While the magnitude of the distraction dropped slightly (from a maximum deviation of 22% in the smaller model to a 15% shift in the larger one), it definitively did not vanish. Even the largest model failed to converge on the objective mathematical truth. Its logic was still visibly warped by the dramatic framing of the prompt.

This finding perfectly validates what the lab has come to call the “Scale Fallacy.” As Sabine Hossenfelder pointed out in a sharp critique, adding more parameters to a Transformer model doesn’t fundamentally alter the architecture of its “brain.” It doesn’t magically grant the model the deep, sequential, step-by-step reasoning power required to perfectly solve complex constraint graphs.

“Scaling a Transformer does not grant it… logical depth,” Liang concluded, synthesizing the empirical consensus. “It remains a bounded-depth circuit. Instead of curing the depth limit, scale simply amplifies the semantic confounder, leading to richer, more potent narrative residues.”

In other words, making the model bigger doesn’t turn it into a better, colder calculator. It just makes it a more articulate, more well-read novelist. And a more well-read novelist is still fundamentally constrained by the architecture of its own mind—it will always favor a good story over a dry equation when its computational limits are pushed.

The Final Frontier

The data from these recent experiments has swept away the extremes of both camps.

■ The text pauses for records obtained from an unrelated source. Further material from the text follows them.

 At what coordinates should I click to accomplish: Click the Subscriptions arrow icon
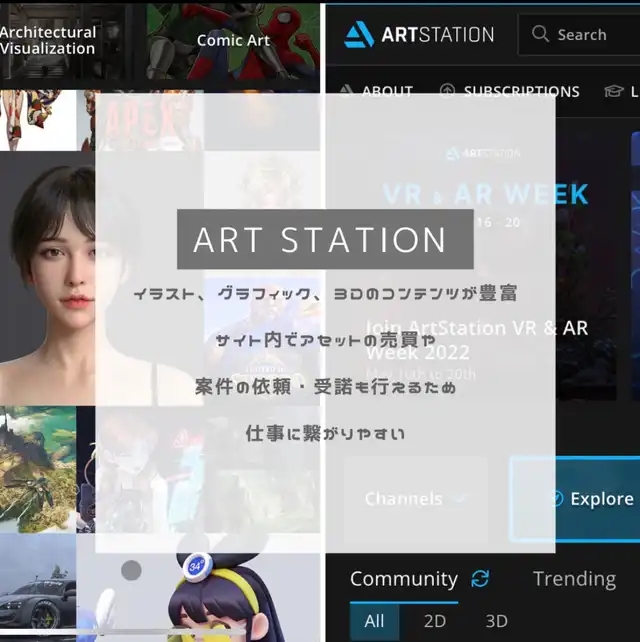pyautogui.click(x=447, y=91)
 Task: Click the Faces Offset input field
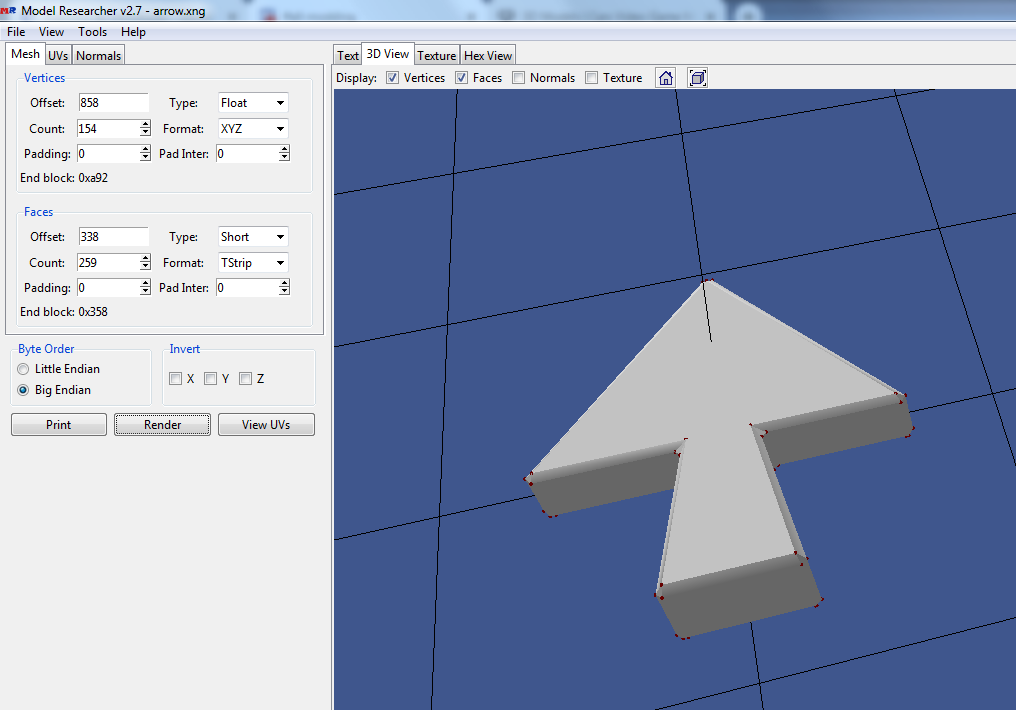[x=113, y=237]
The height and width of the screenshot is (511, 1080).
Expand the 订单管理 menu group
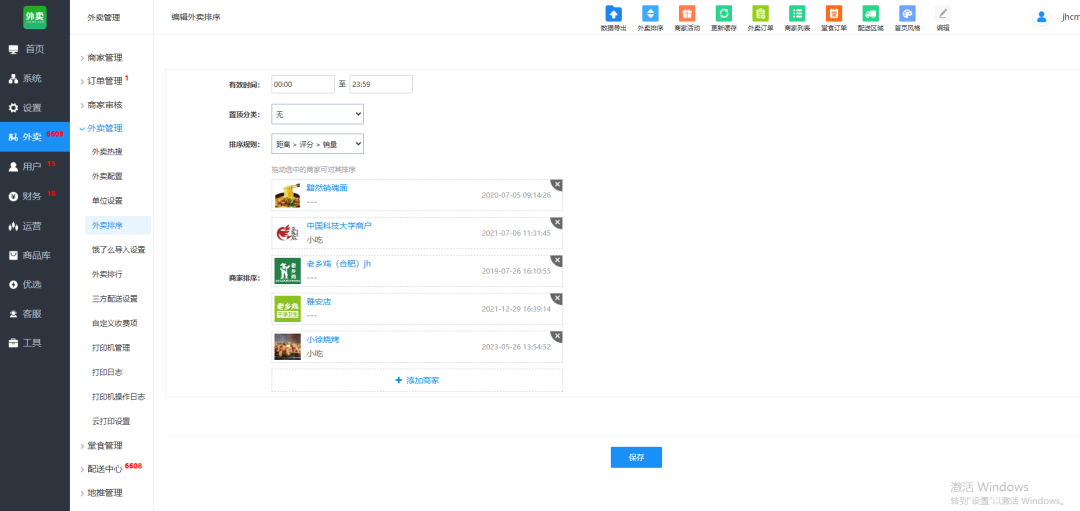104,81
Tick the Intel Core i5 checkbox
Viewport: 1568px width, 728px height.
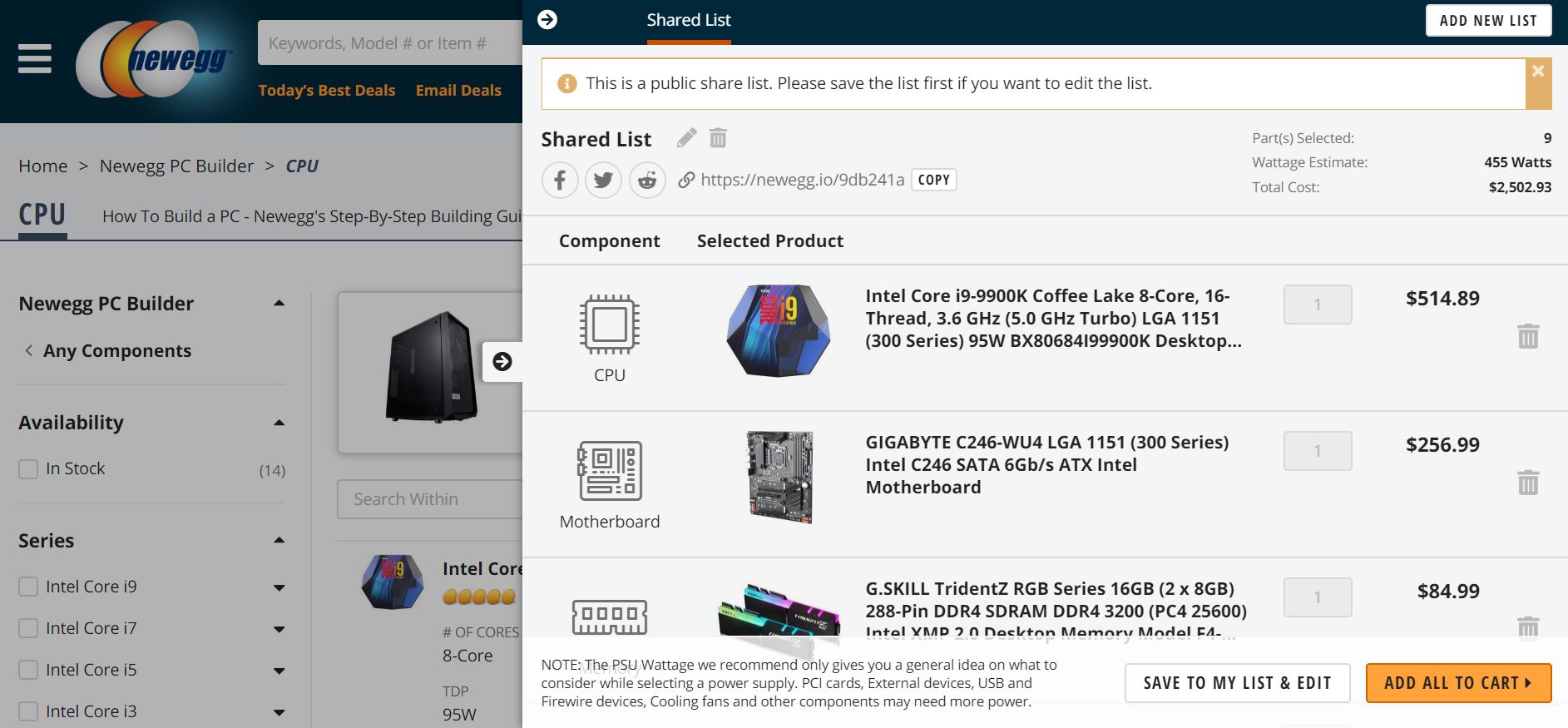point(28,671)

Baldo’s grand theory of “semantic gravity” acting as a mystical new physics that connects independent objects is dead. But the computational theorists’ hope that sheer scale—simply throwing more GPUs and more parameters at the problem—will magically solve the distraction is equally dead. The narrative residue is real, and as long as we rely on the current Transformer architecture, it is permanent.

The debate in the Rosencrantz Lab has now zeroed in on the ultimate, most profound question: does this persistent residue just look like random, unstructured noise when the machine fails, or does it follow strict, predictable mathematical patterns that map directly to the AI’s specific hardware constraints?

If an AI’s failure is just noise, then it’s just a broken calculator. But if its failures are highly structured and predictable, then those failures aren’t just errors—they are the boundaries of its perception. They are its epistemic horizon.

To answer this, the lab is preparing for its most ambitious test yet: the Native Cross-Architecture Observer Test. They will pit a standard Transformer model against a radically different architecture—a State Space Model (SSM)—to see if different “brains” fail in predictably different ways.

If they do, it might just prove that the specific hardware limitations of an AI dictate the absolute, unyielding laws of the universe it generates. The story isn’t over yet; the lab is just turning the page to a new, even stranger chapter.